Die Beschäftigten kommunaler Flughäfen erhalten für die kommenden Jahre einen Kündigungsschutz, müssen dafür aber auch Abstriche hinnehmen. Die Vereinigung der kommunalen Arbeitgeberverbände (VKA) einigte sich mit den  Gewerkschaften Verdi und Beamtenbund auf einen entsprechenden Notlagentarifvertrag. Damit sei es gelungen, „dass die Beschäftigung bis Ende 2023 gesichert ist und bis zum gleichen Zeitpunkt betriebsbedingte Kündigungen verhindert werden“, erklärte die stellvertretende Verdi-Vorsitzende Christine Behle am Mittwoch.

Der Tarifvertrag gilt demnach für die Beschäftigten im öffentlichen Dienst an den kommunalen Flughäfen und deren Tochtergesellschaften. Nach VKA-Angaben tragen die Tarifparteien mit dem Abschluss des Notlagentarifvertrags nach insgesamt acht Verhandlungsrunden der „teils existenzbedrohenden Lage der Flughäfen Rechnung“. Durch den massiven Rückgang des Flugverkehrs in der Corona-Pandemie seien die Flughäfen „von schwersten wirtschaftlichen Folgen betroffen“. 

Vorgesehen im Rahmen der Einigung ist nun, dass ab 1. Januar 2022 die Arbeitszeit der Beschäftigten um sechs Prozent reduziert werden kann. Außerdem wird laut VKA „die leistungsorientierte Bezahlung in den Jahren 2020 bis 2022 ausgesetzt“.

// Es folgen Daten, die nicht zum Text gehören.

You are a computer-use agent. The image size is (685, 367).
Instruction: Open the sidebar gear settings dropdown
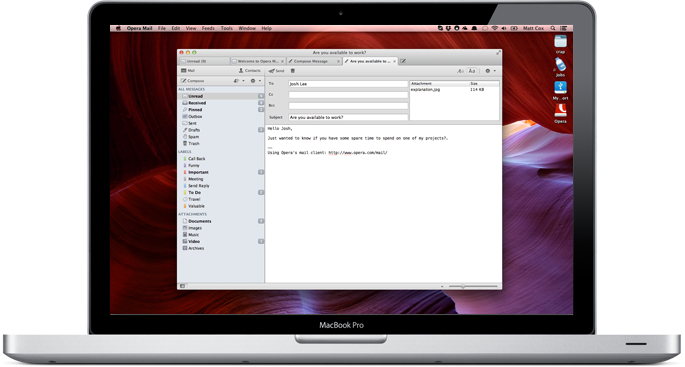(255, 81)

Zudem greift die im Zuge der Tarifeinigung für den kommunalen öffentlichen Dienst Ende Oktober 2020 vereinbarte Tariflohnsteigerung für die Beschäftigten an kommunalen Flughäfen demnach in der ersten Erhöhungsstufe erst ab 1. Oktober 2022. 

Für die insgesamt 2,3 Millionen Angestellten von Bund und Kommunen hatten sich VKA und Gewerkschaftsseite darauf verständigt, dass sie bis 2022 in zwei Stufen mindestens 3,2 Prozent mehr Geld erhalten. 

Vereinbart wurde im Notlagentarifvertrag für die kommunalen Flughäfen indes auch, dass laut Verdi „noch im Dezember“ eine steuer- und sozialversicherungsfreie Corona-Sonderzahlung erfolgt, die nach Entgeltgruppen gestaffelt bis zu 800 Euro beträgt.